- What you need to do
Copy every one of the entries below line for line, changing nothing.

- Raw records
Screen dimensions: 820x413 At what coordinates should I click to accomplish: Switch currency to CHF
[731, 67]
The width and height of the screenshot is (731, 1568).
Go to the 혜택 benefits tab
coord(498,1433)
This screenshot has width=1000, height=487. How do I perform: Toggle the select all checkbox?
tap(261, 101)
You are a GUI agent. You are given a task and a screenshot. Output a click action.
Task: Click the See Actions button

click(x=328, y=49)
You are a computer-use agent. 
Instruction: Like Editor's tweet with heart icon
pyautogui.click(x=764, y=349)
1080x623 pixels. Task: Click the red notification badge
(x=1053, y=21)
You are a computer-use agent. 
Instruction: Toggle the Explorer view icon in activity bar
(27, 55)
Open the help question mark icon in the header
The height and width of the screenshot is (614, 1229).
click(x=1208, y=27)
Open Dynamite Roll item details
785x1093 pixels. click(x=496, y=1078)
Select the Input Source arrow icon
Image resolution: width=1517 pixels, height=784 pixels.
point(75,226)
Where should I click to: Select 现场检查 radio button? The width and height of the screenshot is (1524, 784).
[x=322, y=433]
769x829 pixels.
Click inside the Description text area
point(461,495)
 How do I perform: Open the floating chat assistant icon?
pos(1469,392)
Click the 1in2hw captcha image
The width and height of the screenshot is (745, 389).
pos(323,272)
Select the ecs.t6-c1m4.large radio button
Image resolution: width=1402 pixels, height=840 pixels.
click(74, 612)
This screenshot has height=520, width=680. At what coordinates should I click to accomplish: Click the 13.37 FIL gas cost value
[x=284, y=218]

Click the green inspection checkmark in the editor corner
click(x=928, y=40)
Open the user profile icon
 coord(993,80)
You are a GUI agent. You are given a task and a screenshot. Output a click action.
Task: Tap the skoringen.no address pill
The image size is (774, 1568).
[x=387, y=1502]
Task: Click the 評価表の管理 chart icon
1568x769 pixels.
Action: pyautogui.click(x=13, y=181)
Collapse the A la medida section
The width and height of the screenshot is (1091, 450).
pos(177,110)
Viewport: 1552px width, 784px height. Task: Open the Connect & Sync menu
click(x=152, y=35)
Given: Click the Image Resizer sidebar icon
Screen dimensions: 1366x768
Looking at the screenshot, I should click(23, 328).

- The result
Screen dimensions: 820x413 At what coordinates should I click to accomplish: Switch currency to CHF
[731, 67]
The width and height of the screenshot is (731, 1568).
Go to the 혜택 benefits tab
coord(498,1433)
This screenshot has width=1000, height=487. How do I perform: Toggle the select all checkbox?
tap(261, 101)
You are a GUI agent. You are given a task and a screenshot. Output a click action.
Task: Click the See Actions button

click(x=328, y=49)
You are a computer-use agent. 
Instruction: Like Editor's tweet with heart icon
pyautogui.click(x=764, y=349)
1080x623 pixels. Task: Click the red notification badge
(x=1053, y=21)
You are a computer-use agent. 
Instruction: Toggle the Explorer view icon in activity bar
(27, 55)
Open the help question mark icon in the header
The height and width of the screenshot is (614, 1229).
click(x=1208, y=27)
Open Dynamite Roll item details
785x1093 pixels. click(x=496, y=1078)
Select the Input Source arrow icon
Image resolution: width=1517 pixels, height=784 pixels.
point(75,226)
Where should I click to: Select 现场检查 radio button? The width and height of the screenshot is (1524, 784).
[x=322, y=433]
769x829 pixels.
Click inside the Description text area
point(461,495)
 How do I perform: Open the floating chat assistant icon?
pos(1469,392)
Click the 1in2hw captcha image
The width and height of the screenshot is (745, 389).
pos(323,272)
Select the ecs.t6-c1m4.large radio button
Image resolution: width=1402 pixels, height=840 pixels.
click(74, 612)
This screenshot has height=520, width=680. At what coordinates should I click to accomplish: Click the 13.37 FIL gas cost value
[x=284, y=218]

Click the green inspection checkmark in the editor corner
click(x=928, y=40)
Open the user profile icon
 coord(993,80)
You are a GUI agent. You are given a task and a screenshot. Output a click action.
Task: Tap the skoringen.no address pill
The image size is (774, 1568).
[x=387, y=1502]
Task: Click the 評価表の管理 chart icon
1568x769 pixels.
Action: pyautogui.click(x=13, y=181)
Collapse the A la medida section
The width and height of the screenshot is (1091, 450).
pos(177,110)
Viewport: 1552px width, 784px height. Task: Open the Connect & Sync menu
click(x=152, y=35)
Given: Click the Image Resizer sidebar icon
Screen dimensions: 1366x768
Looking at the screenshot, I should click(23, 328).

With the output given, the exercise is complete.